**What to produce:**
Determine how many lines of the data include the word "Guide", and write only that number.

Content starts

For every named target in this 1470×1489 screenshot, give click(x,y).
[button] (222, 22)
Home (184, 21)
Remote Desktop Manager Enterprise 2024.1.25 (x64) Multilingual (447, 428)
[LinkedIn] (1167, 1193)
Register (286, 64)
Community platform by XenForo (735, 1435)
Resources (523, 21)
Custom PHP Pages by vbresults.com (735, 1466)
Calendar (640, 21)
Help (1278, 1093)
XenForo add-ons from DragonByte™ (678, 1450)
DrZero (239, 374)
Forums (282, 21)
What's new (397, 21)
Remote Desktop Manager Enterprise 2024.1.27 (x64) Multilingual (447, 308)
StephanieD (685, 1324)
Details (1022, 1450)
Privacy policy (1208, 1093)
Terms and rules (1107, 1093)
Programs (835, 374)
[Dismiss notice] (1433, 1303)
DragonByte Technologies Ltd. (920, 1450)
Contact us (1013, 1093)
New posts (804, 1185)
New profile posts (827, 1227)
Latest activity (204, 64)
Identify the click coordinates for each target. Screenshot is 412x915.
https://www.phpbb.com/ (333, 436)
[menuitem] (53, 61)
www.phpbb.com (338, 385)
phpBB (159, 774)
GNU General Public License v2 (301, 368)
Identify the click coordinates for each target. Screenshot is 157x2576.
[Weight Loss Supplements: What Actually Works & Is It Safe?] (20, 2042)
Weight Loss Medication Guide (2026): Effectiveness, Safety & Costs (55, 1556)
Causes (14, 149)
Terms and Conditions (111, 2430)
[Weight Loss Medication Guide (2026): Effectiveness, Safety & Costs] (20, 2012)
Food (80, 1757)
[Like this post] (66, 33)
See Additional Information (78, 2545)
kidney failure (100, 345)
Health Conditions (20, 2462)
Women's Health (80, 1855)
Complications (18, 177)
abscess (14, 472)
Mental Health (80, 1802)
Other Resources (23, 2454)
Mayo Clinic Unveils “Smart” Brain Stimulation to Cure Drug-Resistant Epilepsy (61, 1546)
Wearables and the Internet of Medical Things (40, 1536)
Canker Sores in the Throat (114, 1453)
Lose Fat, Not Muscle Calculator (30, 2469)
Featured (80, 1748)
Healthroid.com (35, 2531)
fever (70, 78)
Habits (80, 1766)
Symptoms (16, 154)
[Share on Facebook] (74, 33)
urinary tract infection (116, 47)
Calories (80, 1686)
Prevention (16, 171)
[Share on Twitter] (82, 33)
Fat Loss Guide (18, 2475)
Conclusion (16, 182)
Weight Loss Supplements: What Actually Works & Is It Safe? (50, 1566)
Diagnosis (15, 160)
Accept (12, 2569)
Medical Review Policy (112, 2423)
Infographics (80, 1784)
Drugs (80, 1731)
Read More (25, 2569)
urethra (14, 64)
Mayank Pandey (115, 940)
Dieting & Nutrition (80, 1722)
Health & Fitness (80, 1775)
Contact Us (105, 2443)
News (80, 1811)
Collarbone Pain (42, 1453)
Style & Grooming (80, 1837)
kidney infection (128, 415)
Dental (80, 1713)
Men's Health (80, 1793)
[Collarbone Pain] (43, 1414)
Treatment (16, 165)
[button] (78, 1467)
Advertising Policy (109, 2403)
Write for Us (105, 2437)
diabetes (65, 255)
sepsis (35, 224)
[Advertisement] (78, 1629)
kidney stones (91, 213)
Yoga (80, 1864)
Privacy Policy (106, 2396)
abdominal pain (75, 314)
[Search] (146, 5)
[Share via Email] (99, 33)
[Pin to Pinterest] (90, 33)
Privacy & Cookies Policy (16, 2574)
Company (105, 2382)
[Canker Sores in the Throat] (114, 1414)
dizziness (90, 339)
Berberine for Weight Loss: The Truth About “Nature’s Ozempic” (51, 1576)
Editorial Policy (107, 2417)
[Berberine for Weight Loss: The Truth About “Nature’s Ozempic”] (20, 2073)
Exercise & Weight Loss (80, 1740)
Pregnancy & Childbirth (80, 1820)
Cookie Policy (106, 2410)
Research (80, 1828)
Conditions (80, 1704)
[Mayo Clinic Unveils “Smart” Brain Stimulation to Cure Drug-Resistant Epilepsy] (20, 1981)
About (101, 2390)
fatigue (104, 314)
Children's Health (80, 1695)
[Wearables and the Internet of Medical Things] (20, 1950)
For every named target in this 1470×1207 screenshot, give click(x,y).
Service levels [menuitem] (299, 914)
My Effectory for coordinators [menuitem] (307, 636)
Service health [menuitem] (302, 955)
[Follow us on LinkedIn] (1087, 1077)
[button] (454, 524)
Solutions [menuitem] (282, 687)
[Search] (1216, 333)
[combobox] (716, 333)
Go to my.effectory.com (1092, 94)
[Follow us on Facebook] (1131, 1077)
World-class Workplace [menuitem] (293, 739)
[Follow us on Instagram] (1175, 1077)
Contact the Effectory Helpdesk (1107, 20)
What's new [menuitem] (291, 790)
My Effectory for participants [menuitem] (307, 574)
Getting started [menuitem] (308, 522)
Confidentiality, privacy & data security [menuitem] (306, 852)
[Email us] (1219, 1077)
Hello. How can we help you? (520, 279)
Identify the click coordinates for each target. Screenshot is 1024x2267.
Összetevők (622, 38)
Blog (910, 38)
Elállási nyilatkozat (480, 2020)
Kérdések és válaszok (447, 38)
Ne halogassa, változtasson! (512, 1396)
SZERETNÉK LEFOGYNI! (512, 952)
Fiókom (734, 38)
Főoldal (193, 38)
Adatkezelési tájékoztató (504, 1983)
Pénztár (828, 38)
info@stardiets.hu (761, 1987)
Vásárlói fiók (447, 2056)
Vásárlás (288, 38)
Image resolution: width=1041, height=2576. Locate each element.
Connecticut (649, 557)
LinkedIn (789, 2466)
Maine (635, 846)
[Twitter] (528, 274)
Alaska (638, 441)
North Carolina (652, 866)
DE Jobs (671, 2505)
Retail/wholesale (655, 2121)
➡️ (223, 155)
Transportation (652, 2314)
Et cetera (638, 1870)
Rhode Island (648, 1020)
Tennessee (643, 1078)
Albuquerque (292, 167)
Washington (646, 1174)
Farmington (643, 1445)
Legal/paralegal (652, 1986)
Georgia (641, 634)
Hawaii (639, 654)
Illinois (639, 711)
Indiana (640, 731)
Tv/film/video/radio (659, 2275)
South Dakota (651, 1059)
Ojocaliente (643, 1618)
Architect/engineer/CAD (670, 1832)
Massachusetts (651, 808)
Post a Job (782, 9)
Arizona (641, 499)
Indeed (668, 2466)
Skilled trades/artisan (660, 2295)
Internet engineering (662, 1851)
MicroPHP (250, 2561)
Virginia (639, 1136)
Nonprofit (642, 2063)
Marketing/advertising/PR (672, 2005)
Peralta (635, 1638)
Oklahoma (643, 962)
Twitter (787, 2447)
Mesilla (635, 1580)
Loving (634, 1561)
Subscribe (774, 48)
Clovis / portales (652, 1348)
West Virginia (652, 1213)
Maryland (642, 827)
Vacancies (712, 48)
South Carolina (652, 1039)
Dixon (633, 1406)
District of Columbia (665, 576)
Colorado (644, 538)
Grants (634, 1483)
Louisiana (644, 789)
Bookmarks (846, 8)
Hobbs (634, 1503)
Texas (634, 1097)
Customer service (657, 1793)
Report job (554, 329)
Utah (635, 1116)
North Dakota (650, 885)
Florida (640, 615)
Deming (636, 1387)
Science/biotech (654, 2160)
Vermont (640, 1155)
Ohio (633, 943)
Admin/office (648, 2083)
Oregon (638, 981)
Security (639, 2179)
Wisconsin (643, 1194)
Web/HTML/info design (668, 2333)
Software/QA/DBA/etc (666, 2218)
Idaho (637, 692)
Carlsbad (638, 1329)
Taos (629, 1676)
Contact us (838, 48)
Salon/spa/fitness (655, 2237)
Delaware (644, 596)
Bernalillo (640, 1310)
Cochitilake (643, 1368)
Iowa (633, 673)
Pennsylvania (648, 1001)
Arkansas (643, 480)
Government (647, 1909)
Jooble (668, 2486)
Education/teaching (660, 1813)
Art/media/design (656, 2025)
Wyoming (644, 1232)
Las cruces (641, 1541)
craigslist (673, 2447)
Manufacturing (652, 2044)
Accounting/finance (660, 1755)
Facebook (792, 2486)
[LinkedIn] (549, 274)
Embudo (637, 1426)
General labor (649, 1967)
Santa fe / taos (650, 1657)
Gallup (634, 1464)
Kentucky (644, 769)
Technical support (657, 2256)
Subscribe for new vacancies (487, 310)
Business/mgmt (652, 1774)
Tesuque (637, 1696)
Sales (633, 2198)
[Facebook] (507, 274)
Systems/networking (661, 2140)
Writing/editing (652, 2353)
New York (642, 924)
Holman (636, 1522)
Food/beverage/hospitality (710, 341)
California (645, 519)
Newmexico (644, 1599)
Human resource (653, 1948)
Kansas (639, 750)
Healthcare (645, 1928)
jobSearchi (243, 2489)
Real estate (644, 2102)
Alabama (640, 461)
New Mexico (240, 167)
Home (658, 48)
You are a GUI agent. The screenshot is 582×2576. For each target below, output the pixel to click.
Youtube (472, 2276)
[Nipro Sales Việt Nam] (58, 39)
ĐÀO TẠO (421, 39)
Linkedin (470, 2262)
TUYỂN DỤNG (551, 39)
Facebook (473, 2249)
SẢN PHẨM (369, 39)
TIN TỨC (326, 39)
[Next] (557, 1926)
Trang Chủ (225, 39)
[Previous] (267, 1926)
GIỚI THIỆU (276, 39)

Content ends

**Response area:**
3